Anyway, I was using my various contacts – and our internal SocialCast to try get to the bottom why this was happening – it was so random. And I was restarting clients and the vCD cell itself in desperate bid to get it backup. I was even paraniodly thinking that somehow the cell had some sort of SSL error, and was regenerating the self-signed certificate or something. Not to be defeated I took at look at the certificate name, and dates. There was nothing untoward there. I guess that thinking was triggered by some early SSO/SSL issues I had between vCD and the vCenter – which got resolved with the 5.1.1 builds.

Screen Shot 2012-12-06 at 08.24.43.png

Ah ha. I thought perhaps if I made the vCD name be the same as this certificate that might fix things. Wrong! But this think did lead me to the solution. I toddled off to my DNS server to add either C-name or A-name record for “mycloud”. And that’s where I saw the error of my way. The thoughts came into my head.
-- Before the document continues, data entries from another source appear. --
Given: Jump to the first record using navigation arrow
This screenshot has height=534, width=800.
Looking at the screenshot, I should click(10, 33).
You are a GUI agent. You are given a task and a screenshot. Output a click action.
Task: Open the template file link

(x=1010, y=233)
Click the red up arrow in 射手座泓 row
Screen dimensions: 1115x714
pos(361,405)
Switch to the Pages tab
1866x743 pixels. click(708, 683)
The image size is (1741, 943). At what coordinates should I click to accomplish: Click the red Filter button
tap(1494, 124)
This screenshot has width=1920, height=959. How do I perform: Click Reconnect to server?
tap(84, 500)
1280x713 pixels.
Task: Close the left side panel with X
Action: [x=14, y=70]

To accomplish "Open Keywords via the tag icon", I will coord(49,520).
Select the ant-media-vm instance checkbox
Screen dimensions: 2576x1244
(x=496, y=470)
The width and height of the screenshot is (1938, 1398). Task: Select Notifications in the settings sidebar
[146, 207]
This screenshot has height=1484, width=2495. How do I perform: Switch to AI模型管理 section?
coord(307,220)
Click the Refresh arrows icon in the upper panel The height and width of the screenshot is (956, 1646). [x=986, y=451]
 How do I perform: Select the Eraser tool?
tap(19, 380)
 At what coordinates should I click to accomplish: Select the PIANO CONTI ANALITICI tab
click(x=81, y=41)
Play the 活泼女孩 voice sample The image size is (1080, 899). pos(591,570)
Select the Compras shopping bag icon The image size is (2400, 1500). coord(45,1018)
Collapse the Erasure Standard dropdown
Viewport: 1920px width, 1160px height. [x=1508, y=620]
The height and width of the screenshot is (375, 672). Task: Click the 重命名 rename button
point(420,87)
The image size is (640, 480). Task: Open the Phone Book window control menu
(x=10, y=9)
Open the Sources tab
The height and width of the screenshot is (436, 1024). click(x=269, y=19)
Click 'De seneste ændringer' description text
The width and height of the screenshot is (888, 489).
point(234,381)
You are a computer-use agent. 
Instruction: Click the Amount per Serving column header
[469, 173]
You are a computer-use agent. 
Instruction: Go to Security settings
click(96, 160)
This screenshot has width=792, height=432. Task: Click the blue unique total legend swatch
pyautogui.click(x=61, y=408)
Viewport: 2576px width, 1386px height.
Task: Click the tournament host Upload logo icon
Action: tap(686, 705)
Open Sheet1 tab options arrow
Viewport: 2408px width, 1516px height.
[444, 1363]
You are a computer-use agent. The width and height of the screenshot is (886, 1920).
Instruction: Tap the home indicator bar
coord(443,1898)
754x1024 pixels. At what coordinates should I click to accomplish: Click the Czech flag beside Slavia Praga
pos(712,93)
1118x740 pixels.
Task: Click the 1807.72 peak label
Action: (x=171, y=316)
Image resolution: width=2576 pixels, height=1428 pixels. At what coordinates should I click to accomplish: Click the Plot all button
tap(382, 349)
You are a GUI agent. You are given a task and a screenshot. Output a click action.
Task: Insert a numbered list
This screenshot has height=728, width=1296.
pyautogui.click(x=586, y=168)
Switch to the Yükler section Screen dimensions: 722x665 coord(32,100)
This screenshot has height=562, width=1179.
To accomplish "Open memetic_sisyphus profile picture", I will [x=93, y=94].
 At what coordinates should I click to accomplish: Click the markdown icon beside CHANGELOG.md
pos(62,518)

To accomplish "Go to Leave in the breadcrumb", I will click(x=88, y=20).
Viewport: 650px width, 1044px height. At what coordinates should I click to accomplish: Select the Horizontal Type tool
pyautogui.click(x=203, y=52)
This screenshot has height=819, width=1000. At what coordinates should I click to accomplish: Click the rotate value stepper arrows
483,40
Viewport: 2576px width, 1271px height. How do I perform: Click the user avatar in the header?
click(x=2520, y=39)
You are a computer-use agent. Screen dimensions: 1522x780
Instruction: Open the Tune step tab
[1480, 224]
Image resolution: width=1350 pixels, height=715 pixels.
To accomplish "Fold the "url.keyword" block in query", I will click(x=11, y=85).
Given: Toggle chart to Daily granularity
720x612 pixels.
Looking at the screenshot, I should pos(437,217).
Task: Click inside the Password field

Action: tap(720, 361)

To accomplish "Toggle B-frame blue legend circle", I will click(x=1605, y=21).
Firstly, what a pigging mess my DNS is in my lab with stale/old records, and secondly the fact my HTTP/S IP (192.168.3.134) and my vCD-Console IP (192.168.3.135) had the same name.

Screen Shot 2012-12-06 at 08.38.36.png

What was I thinking when I did this. Two A-NAME records of the same name to two different IP address is going to result in a DNS-Round-Robin circa how we did load-balancing of web-servers in the 90s. Every time the DNS cache was dropped on a client, and a query sent I would get the next IP address in the bundle. What I should have done was registered TWO different names in DNS (and incidentally two different certificate requests). Basically, I didn’t engage the brain. So what I did was delete the vcd01 – 192.168.3.134 entry – and replace it with a mycloud – 192.168.3.134 entry – and then all was right in the world.

There’s a couple of teaching points here. I’m using the vCD appliance, and doubted the appliance. I thought that if removed the appliance and use the installable version of vCD that my problem would go away. Wrong. The problem was my own making through my stupid configuration. Secondly, appliance wonderful as they are – do require post-configuration once they have been deployed (forgetting to configure NTP, Syslog and correct timezones is another classic mistake), and that’s as only as good as the operator who does that task.